By Abby Jackson, Classical Studies & Latin Teacher, Robinson Township Christian School
Classical education is increasingly popular. More and more private schools and homeschools are advertising their classical approach to learning. But what is a classical education? How does it differ from other educational practices?
Dorothy Sayers, author and friend of C.S. Lewis and J.R.R. Tolkien, presents an idea for a modern classical education in her essay “The Lost Tools of Learning.” Because the consumer isn’t equipped to logically consider the onslaught of “mass propaganda,” she fears that the average person is susceptible to its influence. Today, we are “unarmed, in a day when armor was never so necessary.”
In 1 Thessalonians, Paul supports this idea when he exhorts his readers to “test everything; hold fast to what is good.” Schools that have adopted the Sayers model, such as Robinson Township Christian School (RTCS), reinstitute what Sayers’ “lost tools of learning,” namely grammar, dialectic, and rhetoric. These “tools” are ways of teaching students through developmental stages.

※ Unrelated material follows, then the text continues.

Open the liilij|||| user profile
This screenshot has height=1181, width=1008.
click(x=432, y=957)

Classical education uses the strengths of each age to battle and defend against the onslaught of undigested opinions.
Grammar: Young children love to learn and recite stories, facts, and songs. Teaching a child in this stage is mainly encouraging them to memorize things such as verses, multiplication tables, scientific facts, and rhymes to be used as stepping stones in other stages. Educators are giving the young learner an inclination towards good before they have the maturity of mind to reason their way to it.
Dialectic: This stage begins around middle school, when a student begins flexing more argumentative muscles. With the introduction of informal and formal logic, the student is given the means to deconstruct an argument and build their own. They are taught to recognize fallacies and inconsistencies and, most importantly, to argue respectfully. They use their new analytical skills in more complicated mathematics, literature, and essay writing.

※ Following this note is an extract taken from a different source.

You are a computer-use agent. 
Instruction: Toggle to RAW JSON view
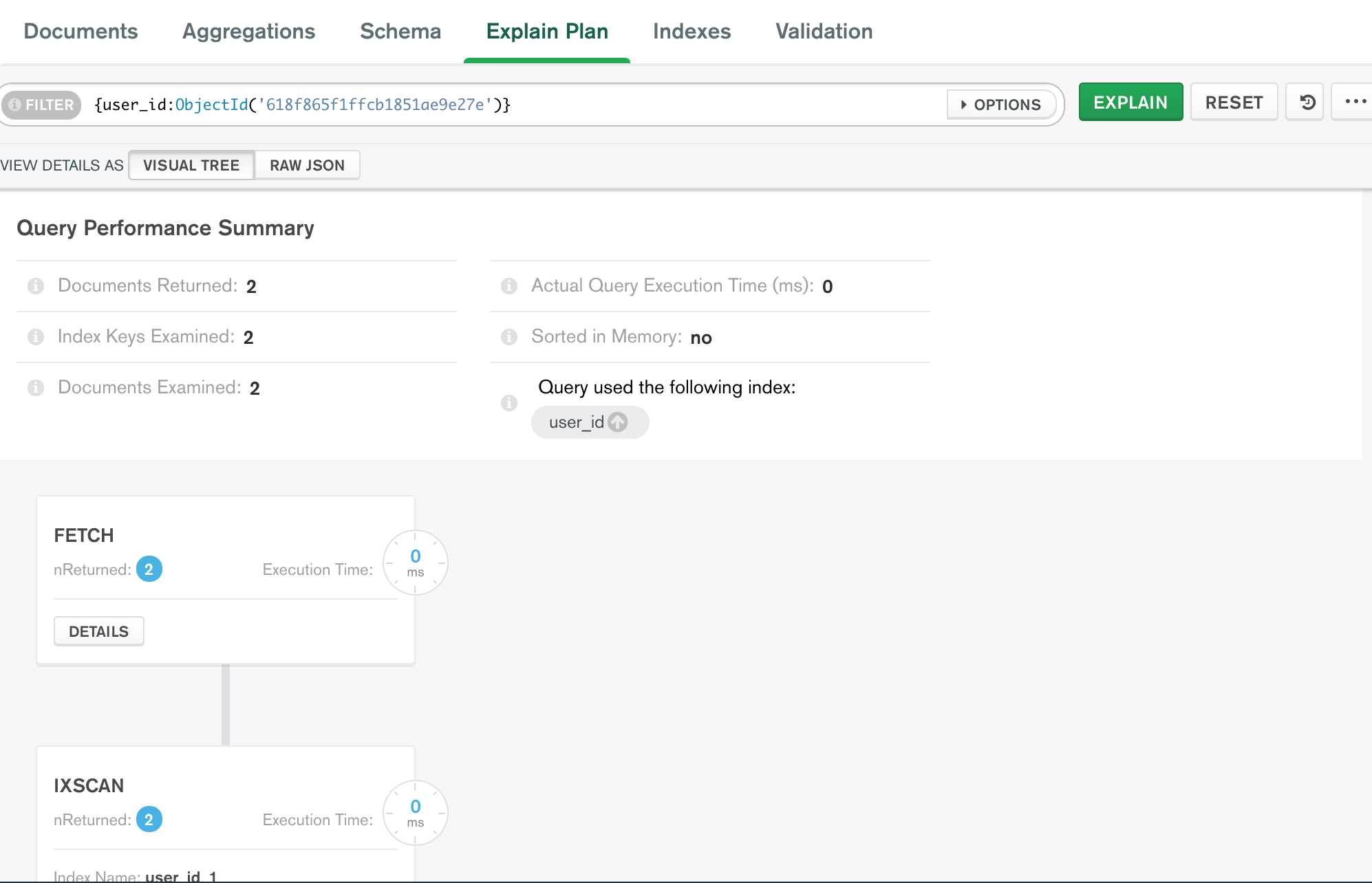coord(307,165)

Rhetoric: The classical model enourages self-expression at this time when teenagers are feeling misunderstood. They have been given the facts and taught the rules of logic and debate, now they are instructed in public speaking. Following the dialectic’s harsh and unforgiving fist, rhetoric is a persuading open hand. At RTCS the capstone of this stage is Senior Thesis, wherein the student publicly presents and defends a thesis before a panel of judges.
Sayers writes, “the sole true end of education is simply this: to teach students how to learn for themselves; and whatever instruction fails to do this is effort spent in vain.” When properly applied, students of classical education graduate ready to test the deluge of opinions they encounter, refuting the bad and holding fast to what is good.